Elena is acutely aware that there are times when she’s stared at, judged, stereotyped as a ‘white woman’. There was an instance when a man trailed her all the way home, and rather unabashedly expressed his desire for her. “Do I look like a whore?” she retorted. Men here tend to get wrong messages about a ‘white woman’ having a friendly disposition, behaviour that’s absolutely innocent in her home country.
But she isn’t paranoid about it. “It’s generally tough to be a woman, in Delhi it’s particularly difficult,” she minces no words. But, having said that, she asserts, “I don’t feel unsafe. Unsafe would be too strong a word, though it may sound contradictory.” But one thing is for sure: She doesn’t allow fear to cloud her life, has special relationships with people who come in contact with her, whether it’s her Hindi teacher, domestic help, academicians, flatmates, journalists or writers. She’s a friend’s friend.
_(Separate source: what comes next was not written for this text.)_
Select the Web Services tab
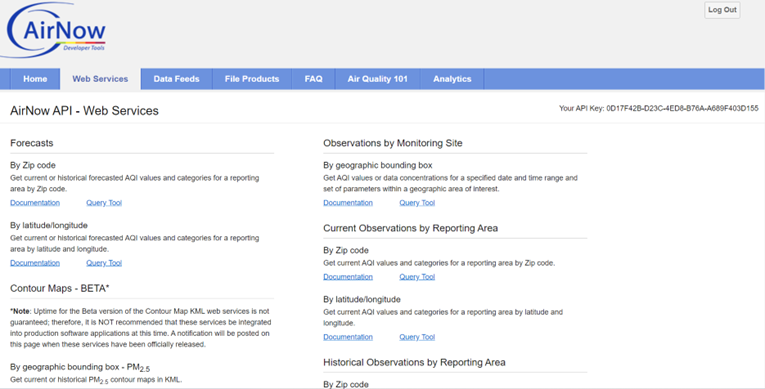The width and height of the screenshot is (765, 389). coord(100,79)
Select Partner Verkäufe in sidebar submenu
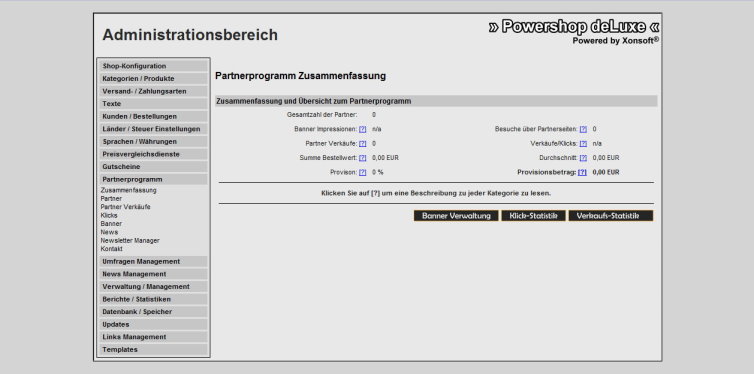This screenshot has height=374, width=754. 126,207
Currently, she’s in Delhi for six months to further her research. One of the better informed scholars on India in Italy, she’s hooked on to political and social issues as well. Academia in Italy is stagnating, and there’s little room for new talent as the self-entrenched yet ageing intelligentsia is fairly status quoist. Elena too was affected. Obviously she has, time and again, converted adversity into an opportunity.